More often than not, these contests usually ask for submissions of artwork depicting characters from the film, as was seen with the contests that promoted Dark Shadows and most recently, Beautiful Creatures. Other times, they’ll ask for something symbolic, such as a representation of a childhood nightmare for the dA contest to promote Mama.
Internet campaigning is nothing new, as most films usually try to advertise through sites like Facebook with various apps and contests, through YouTube with systematically released sneak peaks, or even the classic method of banner ads and pop-ups. So why are some companies taking the more “creative” approach?
Aside from the obvious answers, it is this writer’s theory that the films promoted through dA are films that are specifically catered to the artistic crowd, seeking to capture the attention of an audience in the same way that artists like Pendleton Ward, Lauren Faust and even Andrew Hussie have built a rapport with various denizens of the internet.
On that same note, one must wonder what this says about these films. Are they the equivalent of fine art pieces that are only viewed and “understood” by the art community, or is this simply a marketing strategy to bolster box office numbers?
The answer itself is probably a bit of a grey area, as many of the judges of these contests are often important people who had a hand in making the film advertised, such as Guillermo del Toro judging the Mama contest, Tim Burton judging the Dark Shadows contest and even the original writers of Beautiful Creatures evaluating and judging the submitted artwork. This opens up another potential theory that may be factored into the appeal of these contests: talent scouting.
Ask any artist here in Utah, and they will tell you how hard it can be to get work anywhere. Some get lucky by getting hired at Utah-based video game companies or animation studios. Others support themselves through commissions while working a second job, sometimes a teaching job here at the college. Point being, the arts is a very crowded industry.

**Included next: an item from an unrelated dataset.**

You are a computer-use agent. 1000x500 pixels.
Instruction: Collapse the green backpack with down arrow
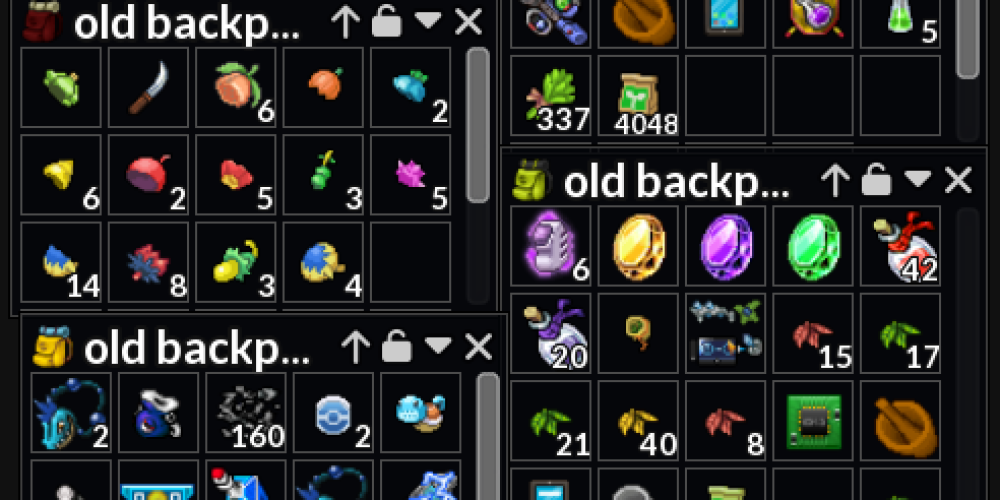click(x=918, y=179)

It’s because of this that people register with sites like dA in the first place, to find an audience and hopefully work their way into more stable work in the medium of their choice. It’s that drive to get noticed that these campaigns seem to thrive on offering an artist a chance to have their work shown to someone with clout and hopefully gain access to a much larger network.
It’s hard to say for certain what the next stage is for campaigns such as these, but as far as this writer has been able to observe, they have shown great deal of success, and many submissions are created and handed off with each campaign. While it’s not something that’s making waves in the way film marketing is done, it’s definitely something to keep an eye on as time marches forward, especially if you’re an art student here at the college.